Market Overview The multifamily market is stabilizing as it absorbs a wave of new supply, with occupancy rates holding firm and rent growth returning to normal patterns.

  • Vacancy & Occupancy: Vacancy held steady at 6.2% in Q3 2025, with occupancy rates consistently above 94% [7].
  • Rents: Average asking rents rose 2.1% year-over-year to $1,375 per unit, driven by demand for affordable housing options [7].
  • Construction: The construction pipeline has shrunk to 2,500 units, a significant decrease from previous years, which will support tighter conditions in 2026 [7].
  • Investment: Sales activity remains cautious, but pricing has stabilized, offering opportunities for investors seeking steady yields [8].

2026 Outlook

Looking ahead to 2026, the Richmond market is positioned for steady performance and gradual growth.

  • Industrial Strength: With a moderating construction pipeline and steady demand, the industrial sector is expected to see continued rent growth and stable vacancy [3].
  • Retail Resilience: The lack of new retail supply will keep vacancy low and rents rising, making existing centers highly valuable [5].
  • Office Stabilization: While challenges remain, the office market is expected to find a floor as tenants take advantage of favorable terms and right-size their space needs [1].

Sources

  1. Cushman & Wakefield: Richmond Office MarketBeat Q3 2025
  2. Colliers: Richmond Industrial Market Report Q3 2025
  3. Cushman & Wakefield: Richmond Industrial MarketBeat Q3 2025
  4. Commonwealth Commercial: Market Reports
  5. Cushman & Wakefield: Richmond Retail MarketBeat Q3 2025
  6. Divaris Real Estate: Richmond Market Reports
  7. Berkadia: Richmond Multifamily Report Q3 2025
  8. Yardi Matrix: Richmond Multifamily Market Report – September 2025
  9. Greater Richmond Partnership: 2025 Economic Outlook
  10. TenantBase Proprietary Market Data (Richmond - Last 90 Days)

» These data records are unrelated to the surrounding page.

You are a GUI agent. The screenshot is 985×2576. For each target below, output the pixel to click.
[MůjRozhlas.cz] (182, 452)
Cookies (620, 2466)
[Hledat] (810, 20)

Information in this report is aggregated from various third-party sources and synthesized using artificial intelligence and other research tools. While we believe these sources to be reliable, we cannot guarantee the absolute accuracy or completeness of the data. This report is intended for informational purposes to provide market insight and should be independently verified prior to any use in a real estate transaction or legal commitment.